* [Information given]
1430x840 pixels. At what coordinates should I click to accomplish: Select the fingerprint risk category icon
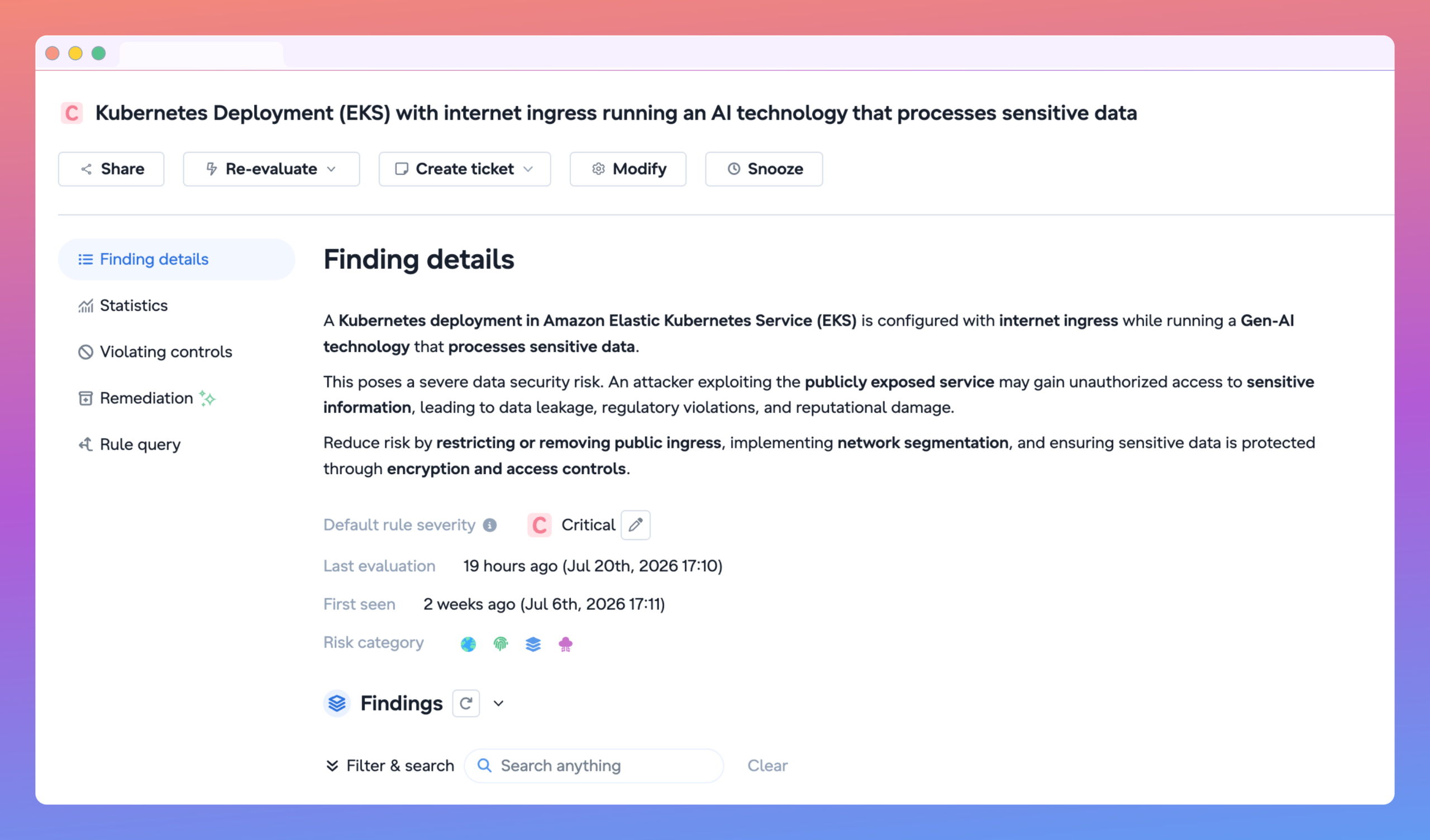point(500,643)

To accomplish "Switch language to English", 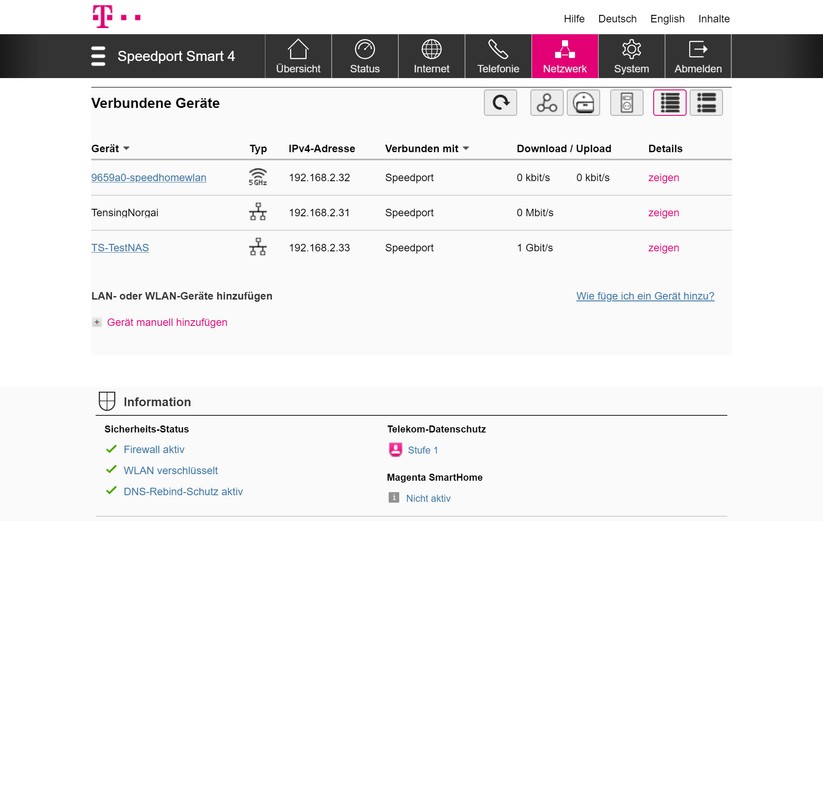I will point(667,19).
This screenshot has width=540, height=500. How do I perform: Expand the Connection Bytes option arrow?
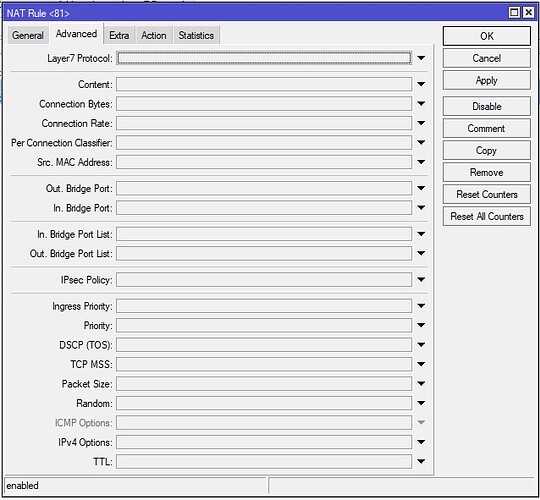point(421,104)
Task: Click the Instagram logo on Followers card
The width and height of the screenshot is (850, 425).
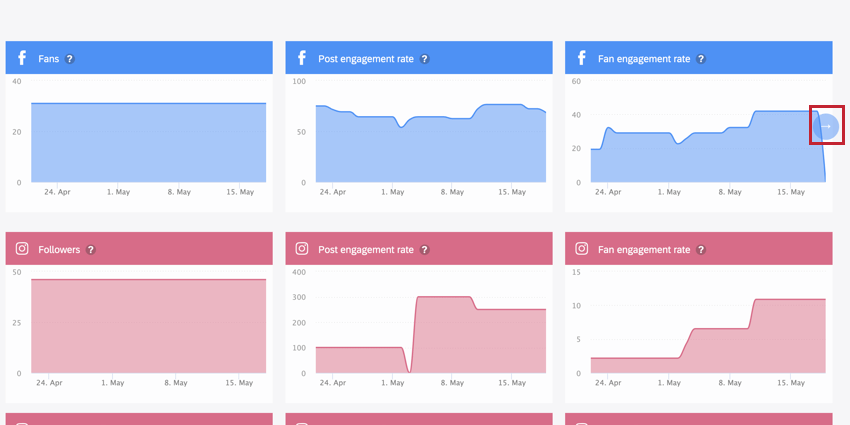Action: pyautogui.click(x=22, y=249)
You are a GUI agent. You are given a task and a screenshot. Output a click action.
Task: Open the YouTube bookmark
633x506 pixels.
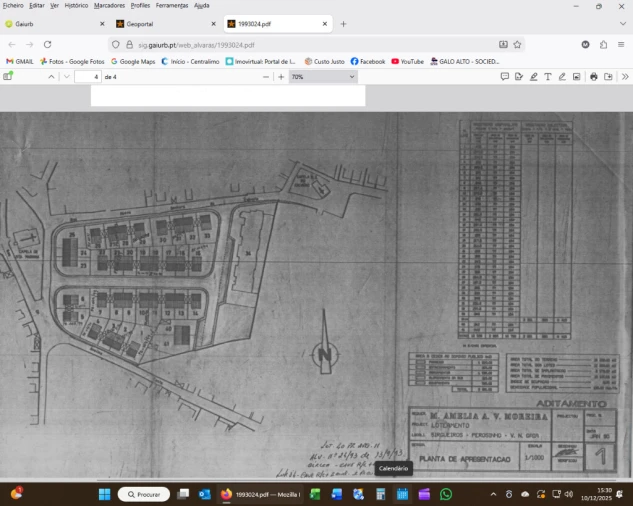(406, 61)
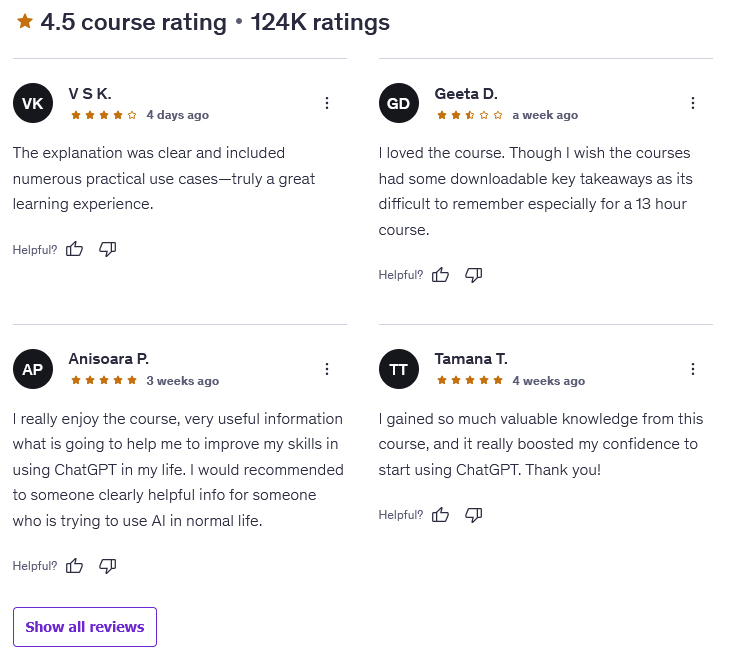Click reviewer name Anisoara P.
731x662 pixels.
pyautogui.click(x=109, y=358)
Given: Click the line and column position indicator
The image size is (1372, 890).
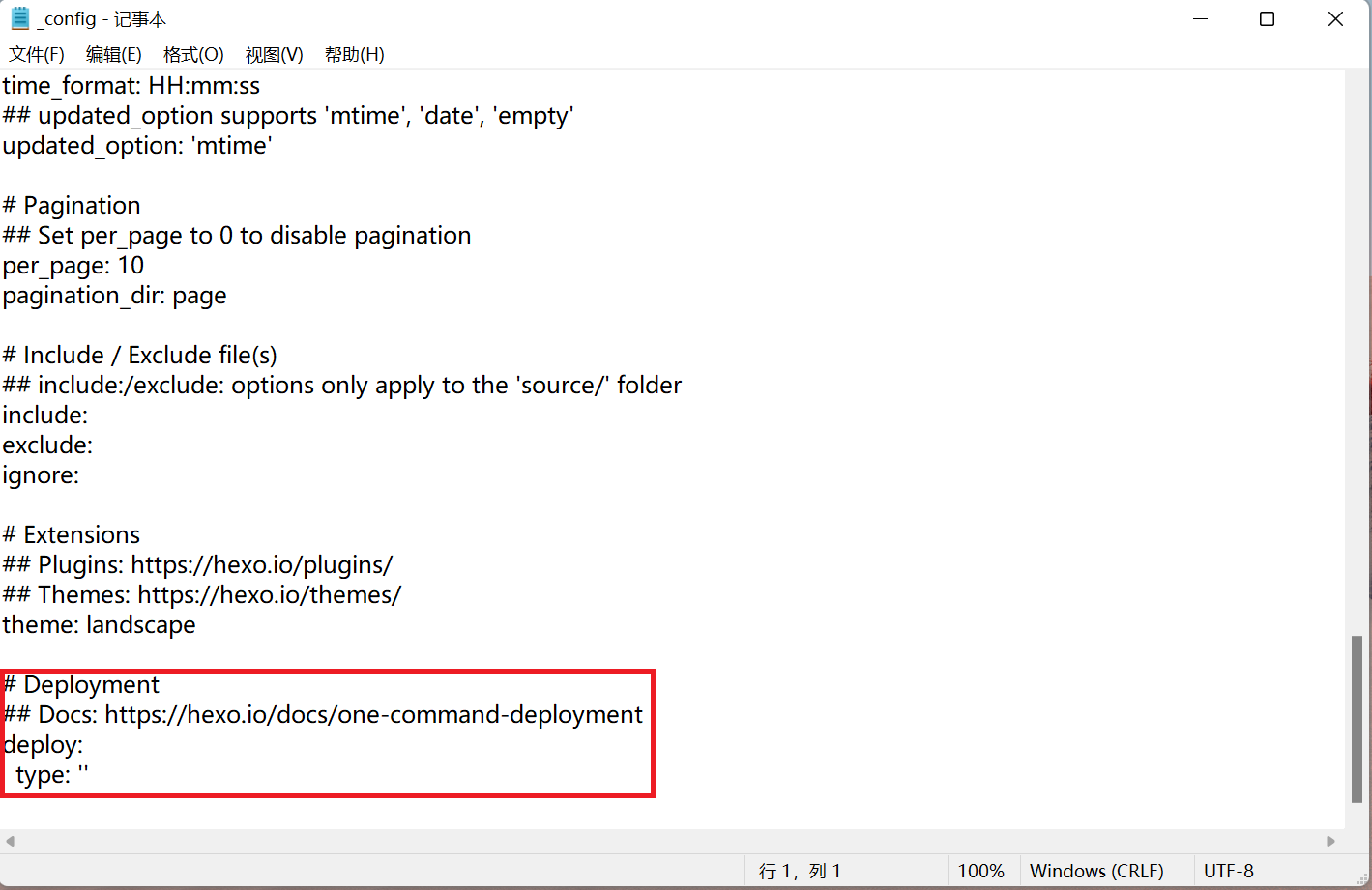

* [The problem]
Only the lines from the one holding "633x506 pixels." through the end of the data are to be printed, exactly as they stand and with no pictures.

* [Reply]
633x506 pixels.
(406, 61)
Click reviewer name Anisoara P.
731x662 pixels.
pyautogui.click(x=109, y=358)
Given: Click the line and column position indicator
The image size is (1372, 890).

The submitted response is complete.